I redid my rounds of measurement for each brick, this time counting the number of pixels in the depth frame that landed on the surface of the brick. Here's how the size estimation improved:
To measure the accuracy of each iteration of my size assignment algorithm, I set up eight bricks and captured the same scene with each version of the algorithm. I used two of each size of brick (2x1, 2x2, 2x3, and 2x4): one on the table and contained entirely within the sheet of paper required for Structure scanning, and one at least partially outside the paper. The app knows that each brick is 2x(something). For each trial, the Size column indicates the (something) that the app thinks should fill in the blank. The Diff column equals the absolute value of the difference from the actual size.

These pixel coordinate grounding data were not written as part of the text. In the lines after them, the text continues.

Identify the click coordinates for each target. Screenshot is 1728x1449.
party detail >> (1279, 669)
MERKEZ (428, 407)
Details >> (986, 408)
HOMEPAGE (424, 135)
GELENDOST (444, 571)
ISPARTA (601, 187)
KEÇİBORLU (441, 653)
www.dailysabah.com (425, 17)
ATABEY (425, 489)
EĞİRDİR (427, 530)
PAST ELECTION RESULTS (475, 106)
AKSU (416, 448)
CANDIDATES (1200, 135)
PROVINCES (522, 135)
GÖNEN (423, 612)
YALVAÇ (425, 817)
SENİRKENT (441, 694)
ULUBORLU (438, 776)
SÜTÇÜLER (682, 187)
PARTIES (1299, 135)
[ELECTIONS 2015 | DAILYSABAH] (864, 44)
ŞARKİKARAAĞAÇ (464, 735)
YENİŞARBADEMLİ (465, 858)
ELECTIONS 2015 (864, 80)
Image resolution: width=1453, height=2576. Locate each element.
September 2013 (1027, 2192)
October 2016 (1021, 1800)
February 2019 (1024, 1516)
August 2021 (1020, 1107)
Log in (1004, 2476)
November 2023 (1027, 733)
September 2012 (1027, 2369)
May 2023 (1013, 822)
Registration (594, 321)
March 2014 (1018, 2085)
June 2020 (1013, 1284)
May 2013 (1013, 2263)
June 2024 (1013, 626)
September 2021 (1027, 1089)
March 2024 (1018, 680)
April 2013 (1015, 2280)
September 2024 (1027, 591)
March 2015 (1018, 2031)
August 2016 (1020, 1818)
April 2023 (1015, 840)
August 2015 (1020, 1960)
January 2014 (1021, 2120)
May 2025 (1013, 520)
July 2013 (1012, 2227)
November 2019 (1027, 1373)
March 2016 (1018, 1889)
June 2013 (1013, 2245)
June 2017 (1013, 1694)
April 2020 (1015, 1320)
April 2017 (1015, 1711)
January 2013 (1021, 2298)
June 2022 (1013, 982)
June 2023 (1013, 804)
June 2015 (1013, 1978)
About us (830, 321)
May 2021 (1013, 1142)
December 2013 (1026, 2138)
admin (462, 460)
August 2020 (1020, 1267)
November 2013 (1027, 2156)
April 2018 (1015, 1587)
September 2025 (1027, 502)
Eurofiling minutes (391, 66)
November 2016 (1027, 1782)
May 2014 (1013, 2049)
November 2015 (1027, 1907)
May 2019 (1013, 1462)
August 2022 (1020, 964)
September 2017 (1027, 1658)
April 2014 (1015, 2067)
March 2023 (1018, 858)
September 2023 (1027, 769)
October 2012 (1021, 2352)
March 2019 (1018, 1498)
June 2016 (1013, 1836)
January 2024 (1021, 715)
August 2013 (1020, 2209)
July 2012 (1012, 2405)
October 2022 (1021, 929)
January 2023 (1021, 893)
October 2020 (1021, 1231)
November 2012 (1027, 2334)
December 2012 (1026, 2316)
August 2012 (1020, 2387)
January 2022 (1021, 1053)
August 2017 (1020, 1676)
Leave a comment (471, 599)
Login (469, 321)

|Brick size||On paper?||Old volume data||New volume data||Old depth pixel count data||New depth pixel count data|
|Percent correct and total difference||25%||10||25%||9||50%||7||50%||4|
The depth-pixel method was a solid improvement over my shoddy volume estimation technique, and refining the way I captured the data improved size assignment accuracy under both techniques. But, even at its best, the algorithm could only assign half of the bricks the correct size. 50% is a greater success rate than random assignment (25%, with four possible brick sizes), but not quite good enough for my liking.
It was a fun adventure, but in the end, I just couldn't find a way to interpret the Structure Sensor's data to reliably determine the size of a Lego brick. I suspect that the Structure Sensor may not be accurate enough to distinguish the minor differences between the sizes of small bricks, except in perfectly consistent conditions or when many captures of the same brick are made and averaged.